Extract the stretch of lines from the one containing "Given: Click the" through the end of the lines, and repeat them with no changes.

TASK MATERIAL:
- - -
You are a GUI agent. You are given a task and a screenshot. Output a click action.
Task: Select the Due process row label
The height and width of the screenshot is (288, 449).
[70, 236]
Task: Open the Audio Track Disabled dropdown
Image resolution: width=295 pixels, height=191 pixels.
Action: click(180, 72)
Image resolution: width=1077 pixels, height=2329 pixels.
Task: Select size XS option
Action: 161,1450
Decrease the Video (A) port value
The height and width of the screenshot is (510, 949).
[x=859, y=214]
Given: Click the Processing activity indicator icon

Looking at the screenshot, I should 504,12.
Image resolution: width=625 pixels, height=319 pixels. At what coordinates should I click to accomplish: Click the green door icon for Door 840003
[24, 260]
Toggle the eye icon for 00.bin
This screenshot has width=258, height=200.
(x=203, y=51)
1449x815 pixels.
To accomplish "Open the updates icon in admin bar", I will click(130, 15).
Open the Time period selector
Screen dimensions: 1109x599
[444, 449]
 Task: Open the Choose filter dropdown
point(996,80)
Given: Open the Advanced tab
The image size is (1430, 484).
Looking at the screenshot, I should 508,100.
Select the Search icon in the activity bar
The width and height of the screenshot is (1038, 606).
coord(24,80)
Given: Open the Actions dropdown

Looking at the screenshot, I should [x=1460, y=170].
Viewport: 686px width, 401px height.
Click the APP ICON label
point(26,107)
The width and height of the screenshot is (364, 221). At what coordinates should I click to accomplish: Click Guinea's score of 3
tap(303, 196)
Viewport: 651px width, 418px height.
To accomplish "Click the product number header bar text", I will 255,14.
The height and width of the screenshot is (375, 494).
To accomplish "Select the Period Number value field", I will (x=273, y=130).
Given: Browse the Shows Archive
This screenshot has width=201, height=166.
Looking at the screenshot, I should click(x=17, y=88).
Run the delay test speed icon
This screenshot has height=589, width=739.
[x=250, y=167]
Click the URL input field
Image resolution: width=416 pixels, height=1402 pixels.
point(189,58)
- - -
PROBLEM SOLUTION:
Given: Click the Processing activity indicator icon

Looking at the screenshot, I should 504,12.
Image resolution: width=625 pixels, height=319 pixels. At what coordinates should I click to accomplish: Click the green door icon for Door 840003
[24, 260]
Toggle the eye icon for 00.bin
This screenshot has width=258, height=200.
(x=203, y=51)
1449x815 pixels.
To accomplish "Open the updates icon in admin bar", I will click(130, 15).
Open the Time period selector
Screen dimensions: 1109x599
[444, 449]
 Task: Open the Choose filter dropdown
point(996,80)
Given: Open the Advanced tab
The image size is (1430, 484).
Looking at the screenshot, I should 508,100.
Select the Search icon in the activity bar
The width and height of the screenshot is (1038, 606).
coord(24,80)
Given: Open the Actions dropdown

Looking at the screenshot, I should [x=1460, y=170].
Viewport: 686px width, 401px height.
Click the APP ICON label
point(26,107)
The width and height of the screenshot is (364, 221). At what coordinates should I click to accomplish: Click Guinea's score of 3
tap(303, 196)
Viewport: 651px width, 418px height.
To accomplish "Click the product number header bar text", I will 255,14.
The height and width of the screenshot is (375, 494).
To accomplish "Select the Period Number value field", I will (x=273, y=130).
Given: Browse the Shows Archive
This screenshot has width=201, height=166.
Looking at the screenshot, I should click(x=17, y=88).
Run the delay test speed icon
This screenshot has height=589, width=739.
[x=250, y=167]
Click the URL input field
Image resolution: width=416 pixels, height=1402 pixels.
point(189,58)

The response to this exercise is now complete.